### DOCUMENT SECTION:
# # # # #
In vivo effects of eltrombopag on platelet function in immune thrombocytopenia: no evidence of platelet activation

Abstract

The effects of eltrombopag, a thrombopoietin-receptor agonist, on platelet function in immune thrombocytopenia (ITP) are not fully characterized. This study used whole blood flow cytometry to examine platelet function in 20 patients receiving eltrombopag treatment at days 0, 7, and 28. Platelet surface expression of activated GPIIb/IIIa, P-selectin, and GPIb was measured with and without low and high adenosine diphosphate (ADP) and thrombin receptor activating peptide (TRAP) concentrations. Before eltrombopag treatment with no ex vivo agonist, platelet activation was higher in ITP patients than controls. Platelet GPIb and activated GPIIb/IIIa expression without added agonist was unchanged following eltrombopag treatment, whereas a slight increase in P-selectin was observed. Expression of P-selectin and activated GPIIb/IIIa in response to high-dose ADP was lower during eltrombopag treatment than at baseline. Eltrombopag led to a slight increase in platelet reactivity to TRAP only in responders to eltrombopag but not to levels above those in controls; whole blood experiments demonstrated that this increase was probably because of higher platelet counts rather than higher platelet reactivity. In conclusion, although thrombocytopenic ITP patients have higher baseline platelet activation than controls, eltrombopag did not cause platelet activation or hyper-reactivity, irrespective of whether the platelet count increased.

Figures

Figure 1

Platelet parameters in healthy controls and in patients with ITP at 0, 7, and 28 days of eltrombopag treatment. (A) Platelet count, (B) mean platelet volume (MPV), (C) immature platelet fraction (IPF) %, and (D) absolute immature platelet fraction (AIPF). Data are mean ± SEM (*P < .05; **P < .02; ***P < .001).

Figure 2

Platelet parameters in responders to eltrombopag treatment. (A) Platelet count, (B) mean platelet volume (MPV), (C) immature platelet fraction (IPF) %, and (D) absolute immature platelet fraction (AIPF). Responders (black columns) and nonresponders (gray columns). Data are mean ± SEM (*P < .05; **P < .02; ***P < .001).
# # # # #
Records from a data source
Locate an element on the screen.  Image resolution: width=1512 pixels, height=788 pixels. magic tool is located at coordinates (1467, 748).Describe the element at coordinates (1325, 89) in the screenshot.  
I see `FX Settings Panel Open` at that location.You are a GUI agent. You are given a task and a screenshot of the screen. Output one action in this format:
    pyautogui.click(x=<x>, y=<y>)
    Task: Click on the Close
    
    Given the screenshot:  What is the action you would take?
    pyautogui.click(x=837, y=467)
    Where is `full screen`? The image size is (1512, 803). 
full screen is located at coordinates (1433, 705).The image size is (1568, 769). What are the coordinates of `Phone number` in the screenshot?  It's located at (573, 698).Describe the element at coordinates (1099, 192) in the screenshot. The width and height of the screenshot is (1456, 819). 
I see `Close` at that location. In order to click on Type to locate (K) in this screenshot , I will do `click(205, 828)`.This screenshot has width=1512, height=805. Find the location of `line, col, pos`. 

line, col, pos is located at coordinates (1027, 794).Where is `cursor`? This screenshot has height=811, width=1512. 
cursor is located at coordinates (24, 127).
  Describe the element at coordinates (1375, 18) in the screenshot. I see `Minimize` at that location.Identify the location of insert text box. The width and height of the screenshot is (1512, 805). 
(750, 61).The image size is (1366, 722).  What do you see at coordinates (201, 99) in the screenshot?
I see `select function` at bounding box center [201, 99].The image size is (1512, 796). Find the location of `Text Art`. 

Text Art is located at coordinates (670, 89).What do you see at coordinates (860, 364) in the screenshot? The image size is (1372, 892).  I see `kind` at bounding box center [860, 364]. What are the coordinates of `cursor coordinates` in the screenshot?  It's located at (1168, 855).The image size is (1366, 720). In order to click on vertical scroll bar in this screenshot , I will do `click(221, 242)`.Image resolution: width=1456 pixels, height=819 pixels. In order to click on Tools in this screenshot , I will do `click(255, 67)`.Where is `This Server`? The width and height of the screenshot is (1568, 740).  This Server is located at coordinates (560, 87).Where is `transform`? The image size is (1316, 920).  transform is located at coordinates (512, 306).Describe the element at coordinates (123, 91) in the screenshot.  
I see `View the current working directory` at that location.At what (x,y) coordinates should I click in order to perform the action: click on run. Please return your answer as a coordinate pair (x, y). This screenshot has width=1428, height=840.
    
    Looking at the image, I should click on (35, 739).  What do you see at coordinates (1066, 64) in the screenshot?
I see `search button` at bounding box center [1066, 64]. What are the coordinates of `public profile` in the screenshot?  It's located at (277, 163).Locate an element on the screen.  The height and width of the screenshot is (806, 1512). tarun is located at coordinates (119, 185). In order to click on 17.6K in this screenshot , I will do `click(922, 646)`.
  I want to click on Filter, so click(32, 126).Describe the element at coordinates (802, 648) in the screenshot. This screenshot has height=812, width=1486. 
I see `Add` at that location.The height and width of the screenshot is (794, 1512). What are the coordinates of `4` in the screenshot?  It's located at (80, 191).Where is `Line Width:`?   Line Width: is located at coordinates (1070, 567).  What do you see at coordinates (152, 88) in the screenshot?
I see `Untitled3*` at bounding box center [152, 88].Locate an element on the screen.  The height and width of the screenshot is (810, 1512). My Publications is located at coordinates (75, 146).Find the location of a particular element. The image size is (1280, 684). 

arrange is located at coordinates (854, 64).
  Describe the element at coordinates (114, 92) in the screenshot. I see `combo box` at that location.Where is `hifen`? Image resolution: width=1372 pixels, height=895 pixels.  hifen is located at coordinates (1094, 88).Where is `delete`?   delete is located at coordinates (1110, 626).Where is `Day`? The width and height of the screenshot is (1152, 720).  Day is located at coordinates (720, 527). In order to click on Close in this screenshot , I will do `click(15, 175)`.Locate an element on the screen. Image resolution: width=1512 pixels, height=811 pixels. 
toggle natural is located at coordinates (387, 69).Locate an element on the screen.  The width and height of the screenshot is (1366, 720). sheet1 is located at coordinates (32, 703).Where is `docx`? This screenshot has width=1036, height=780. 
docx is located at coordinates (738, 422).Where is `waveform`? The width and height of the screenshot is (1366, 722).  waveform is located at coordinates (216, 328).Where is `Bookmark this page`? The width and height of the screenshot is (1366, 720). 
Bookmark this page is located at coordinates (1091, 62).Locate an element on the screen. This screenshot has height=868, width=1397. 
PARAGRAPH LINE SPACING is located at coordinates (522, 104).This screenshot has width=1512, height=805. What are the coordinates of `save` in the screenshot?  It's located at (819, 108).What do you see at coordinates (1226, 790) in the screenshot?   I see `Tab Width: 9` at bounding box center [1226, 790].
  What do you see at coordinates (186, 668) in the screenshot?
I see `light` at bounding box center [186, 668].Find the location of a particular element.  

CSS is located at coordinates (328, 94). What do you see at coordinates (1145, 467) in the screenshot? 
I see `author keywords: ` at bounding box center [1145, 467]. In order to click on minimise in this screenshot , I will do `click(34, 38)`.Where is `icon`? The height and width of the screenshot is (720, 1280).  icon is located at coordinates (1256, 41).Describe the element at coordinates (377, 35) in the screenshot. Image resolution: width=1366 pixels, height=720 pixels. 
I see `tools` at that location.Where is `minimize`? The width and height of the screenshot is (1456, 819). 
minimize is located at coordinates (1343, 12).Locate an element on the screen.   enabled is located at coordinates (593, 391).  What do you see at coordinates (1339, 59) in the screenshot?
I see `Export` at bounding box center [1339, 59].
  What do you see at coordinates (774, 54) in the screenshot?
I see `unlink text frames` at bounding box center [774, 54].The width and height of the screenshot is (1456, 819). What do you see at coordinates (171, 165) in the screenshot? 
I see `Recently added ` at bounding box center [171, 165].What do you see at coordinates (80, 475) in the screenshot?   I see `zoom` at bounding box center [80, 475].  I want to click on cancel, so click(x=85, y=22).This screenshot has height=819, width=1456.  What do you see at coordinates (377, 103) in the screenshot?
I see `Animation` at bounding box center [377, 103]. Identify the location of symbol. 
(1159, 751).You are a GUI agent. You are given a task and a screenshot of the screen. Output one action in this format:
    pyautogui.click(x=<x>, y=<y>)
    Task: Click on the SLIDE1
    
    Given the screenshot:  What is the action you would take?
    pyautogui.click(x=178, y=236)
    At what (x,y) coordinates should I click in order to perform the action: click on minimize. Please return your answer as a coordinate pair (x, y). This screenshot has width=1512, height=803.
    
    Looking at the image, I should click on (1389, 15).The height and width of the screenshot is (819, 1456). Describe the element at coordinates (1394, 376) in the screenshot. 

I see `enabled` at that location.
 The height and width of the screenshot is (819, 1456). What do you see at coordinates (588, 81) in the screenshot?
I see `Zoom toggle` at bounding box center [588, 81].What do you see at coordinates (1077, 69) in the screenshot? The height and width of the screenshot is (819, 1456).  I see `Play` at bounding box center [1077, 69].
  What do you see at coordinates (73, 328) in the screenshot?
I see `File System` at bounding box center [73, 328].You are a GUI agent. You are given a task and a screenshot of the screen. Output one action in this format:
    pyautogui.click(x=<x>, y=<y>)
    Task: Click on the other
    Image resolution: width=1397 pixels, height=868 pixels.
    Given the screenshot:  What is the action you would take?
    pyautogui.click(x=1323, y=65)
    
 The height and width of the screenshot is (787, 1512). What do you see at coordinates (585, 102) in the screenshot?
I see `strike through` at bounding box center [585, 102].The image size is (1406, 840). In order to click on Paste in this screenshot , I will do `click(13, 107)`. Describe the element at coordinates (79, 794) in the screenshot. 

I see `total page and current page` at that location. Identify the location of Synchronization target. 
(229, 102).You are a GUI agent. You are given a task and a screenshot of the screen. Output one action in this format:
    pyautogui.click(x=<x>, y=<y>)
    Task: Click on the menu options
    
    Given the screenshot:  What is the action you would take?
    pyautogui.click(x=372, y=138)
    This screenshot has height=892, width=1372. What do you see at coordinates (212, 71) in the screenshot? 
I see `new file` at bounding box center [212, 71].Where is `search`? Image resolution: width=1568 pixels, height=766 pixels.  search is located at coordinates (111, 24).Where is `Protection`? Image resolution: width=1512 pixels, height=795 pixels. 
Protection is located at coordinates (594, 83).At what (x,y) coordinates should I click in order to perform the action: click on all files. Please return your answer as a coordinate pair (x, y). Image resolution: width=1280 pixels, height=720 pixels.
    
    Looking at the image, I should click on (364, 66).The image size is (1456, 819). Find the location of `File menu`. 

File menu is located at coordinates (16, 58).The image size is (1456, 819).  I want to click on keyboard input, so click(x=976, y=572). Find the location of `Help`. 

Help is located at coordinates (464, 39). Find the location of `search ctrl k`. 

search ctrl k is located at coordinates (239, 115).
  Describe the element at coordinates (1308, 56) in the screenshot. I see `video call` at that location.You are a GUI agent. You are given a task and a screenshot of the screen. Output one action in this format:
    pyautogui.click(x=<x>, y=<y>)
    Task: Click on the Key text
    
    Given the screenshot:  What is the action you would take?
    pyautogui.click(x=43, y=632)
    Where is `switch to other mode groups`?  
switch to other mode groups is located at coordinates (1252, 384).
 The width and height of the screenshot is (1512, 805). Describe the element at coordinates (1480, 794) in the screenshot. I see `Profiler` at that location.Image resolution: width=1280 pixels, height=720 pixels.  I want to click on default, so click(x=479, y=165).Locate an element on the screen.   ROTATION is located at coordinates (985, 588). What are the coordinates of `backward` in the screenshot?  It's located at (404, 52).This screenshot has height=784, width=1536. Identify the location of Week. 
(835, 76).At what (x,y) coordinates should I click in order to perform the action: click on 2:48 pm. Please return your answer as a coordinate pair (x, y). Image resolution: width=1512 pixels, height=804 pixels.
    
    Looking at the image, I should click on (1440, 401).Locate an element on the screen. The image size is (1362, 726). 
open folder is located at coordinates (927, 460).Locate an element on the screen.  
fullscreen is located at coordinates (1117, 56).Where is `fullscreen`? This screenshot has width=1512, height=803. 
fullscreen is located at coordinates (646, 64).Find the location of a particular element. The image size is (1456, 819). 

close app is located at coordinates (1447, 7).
# # # # #
### WORK TASK 1:
In the text on eltrombopag and platelet function, what method was used to examine platelet function in the patients?
### WORK TASK 2:
Carry on the text on eltrombopag and platelet function from its final sentence onward.

### FINAL ANSWER 1:
Whole blood flow cytometry.

### FINAL ANSWER 2:
Figure 3

Platelet surface expression of activation markers in controls and ITP patients at days 0, 7, and 28 of eltrombopag treatment with no added agonist and in response to low and high dose ADP and TRAP stimulation. (A) Activated GPIIb/IIIa (PAC-1), (B) P-selectin, and (C) GPIb. C indicates healthy controls; D0, ITP patients pretreatment with eltrombopag; and D7 and D28, 7 and 28 days after initiation of eltrombopag treatment in ITP patients. Black-capped bars indicate unpaired (ITP at baseline vs controls) and gray bars indicate pairwise comparisons (ITP patients at different study days). Data are mean ± SEM (*P < .05; **P < .02; ***P < .001).

Figure 4

Platelet surface markers of activation in responders and nonresponders to eltrombopag treatment with no added agonist and in response to low and high dose ADP and TRAP stimulation. (A-C) Responders and (D-F) nonresponders. (A,D) Activated GPIIb/IIIa (PAC-1), (B,E) P-selectin, and (C,F) GPIb. C indicates healthy controls; D0, ITP patients pretreatment with eltrombopag; D7 and D28, 7 and 28 days after initiation of eltrombopag treatment in ITP patients. Data are mean ± SEM (*P < .05; **P < .02; ***P < .001).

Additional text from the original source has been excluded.